(Desafio 1):
Responda, com base no texto sobre os efeitos da guerra na Ucrânia na cultura, a estas perguntas:
(a) Quantas obras de Maria Prymachenko foram destruídas no passado domingo?
(b) Desde que ano ocupava Válery Gergiev o cargo de maestro principal em Munique?
(c) Em que rede social os representantes russos escreveram que o pavilhão russo estaria fechado?
(Desafio 2): Atualize o trecho do texto sobre os efeitos da guerra na Ucrânia na cultura que começa em "No mundo das" e termina em "Sukhareva num comentário.", substituindo "Bienal de Veneza" por "Bienal de Arte de Veneza".

(Bloco de texto):

□ □ □ □

À medida que cresce o conflito na Ucrânia, são cada vez mais os impactos em diversas áreas, incluindo na Cultura. Desde obras de arte que terão sido destruídas no contexto da invasão, a artistas impedidos de trabalhar, até manifestações e boicotes de vário género que têm a Rússia como alvo.

No passado domingo, foram destruídas 25 obras da artista ucraniana Maria Prymachenko. Segundo o Ministério dos Negócios Estrangeiros ucraniano, as pinturas expostas no Museu da História local de Ivankiv terão ardido na sequência de um incêndio provocado pelos russos.

Prymachenko (1909-1997) era uma notável artista ucraniana, autodidata, que ilustrava a vida quotidiana e a natureza “fantástica e mística” no seu trabalho. A pintora foi-se tornando uma notada artista, tendo chegado a ser classificada como “brilhante” por Pablo Picasso. A sua obra e legado são marcos da cultura ucraniana.

De acordo com o governo ucraniano, todo o recheio do museu foi comprometido pelas chamas.

Maestro russo afastado

A título coletivo e individual, a Rússia tem sido sancionada também no plano cultural e do entretenimento. Logo na quinta-feira, o Festival Eurovisão da Canção confirmava a proibição de participação da Rússia. O país foi expulso da competição pelos atos de guerra cometidos ao invadir a Ucrânia.

Visado foi também Válery Gergiev. A Filarmónica de Munique, o Festival de Edimburgo e o Scala de Milão afastaram o maestro. Gergiev tinha o cargo de maestro principal em Munique, desde 2015, e foi afastado após se ter mantido em silêncio, depois de ter sido instado a demarcar-se, até segunda-feira, das ações de Vladimir Putin, e a sancionar publicamente a invasão da Ucrânia.

O mesmo aconteceu no Festival de Edimburgo e no La Scala de Milão. O maestro pró-Putin foi destituído de altos cargos em diversos teatros e viu serem cancelados vários espetáculos que tinha marcados em países ocidentais. Canadá, Nova Iorque, Viena, Milão, Munique, Edimburgo, são exemplos de locais cujas autoridades apontaram Válery Gergiev como persona non grata. É um dos mais prominentes maestros do século XXI e o seu alinhamento com o regime russo e posição pró-Putin podem estar a custar-lhe a carreira.

No mundo das artes, há também quem tenha optado por utilizar a falta de comparência como manifestação contra as ações tomadas pela Rússia. Os artistas selecionados para representarem a Rússia na Bienal de Veneza decidiram que não iriam comparecer em resposta ao conflito.

Alexandra Sukhareva e Kirill Savchenkov publicaram na rede social Facebook um post onde confirmavam a sua ausência na Bienal de Veneza, justificando a falta e condenando as ações de Putin. “Não há lugar para a arte quando estão a morrer civis sob o fogo de mísseis, quando os cidadãos da Ucrânia estão escondidos em abrigos, quando os opositores russos estão a ser silenciados”, escreveram. “Tendo nascido na Rússia, não irei apresentar o meu trabalho no pavilhão russo da Bienal de Veneza”, afirmou adicionalmente Sukhareva num comentário.

Os representantes russos já confirmaram a decisão dos dois artistas. “O pavilhão russo estará fechado”, escreveram num post na rede social Instagram.

□ □ □ □

(Conteúdo dos dados):

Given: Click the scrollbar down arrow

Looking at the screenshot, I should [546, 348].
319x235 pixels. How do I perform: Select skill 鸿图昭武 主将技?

□ □ □ □

(Resposta ao exercício 1):
(a) 25 obras.
(b) Desde 2015.
(c) No Instagram.

(Resposta ao exercício 2):
No mundo das artes, há também quem tenha optado por utilizar a falta de comparência como manifestação contra as ações tomadas pela Rússia. Os artistas selecionados para representarem a Rússia na Bienal de Arte de Veneza decidiram que não iriam comparecer em resposta ao conflito.

Alexandra Sukhareva e Kirill Savchenkov publicaram na rede social Facebook um post onde confirmavam a sua ausência na Bienal de Arte de Veneza, justificando a falta e condenando as ações de Putin. “Não há lugar para a arte quando estão a morrer civis sob o fogo de mísseis, quando os cidadãos da Ucrânia estão escondidos em abrigos, quando os opositores russos estão a ser silenciados”, escreveram. “Tendo nascido na Rússia, não irei apresentar o meu trabalho no pavilhão russo da Bienal de Arte de Veneza”, afirmou adicionalmente Sukhareva num comentário.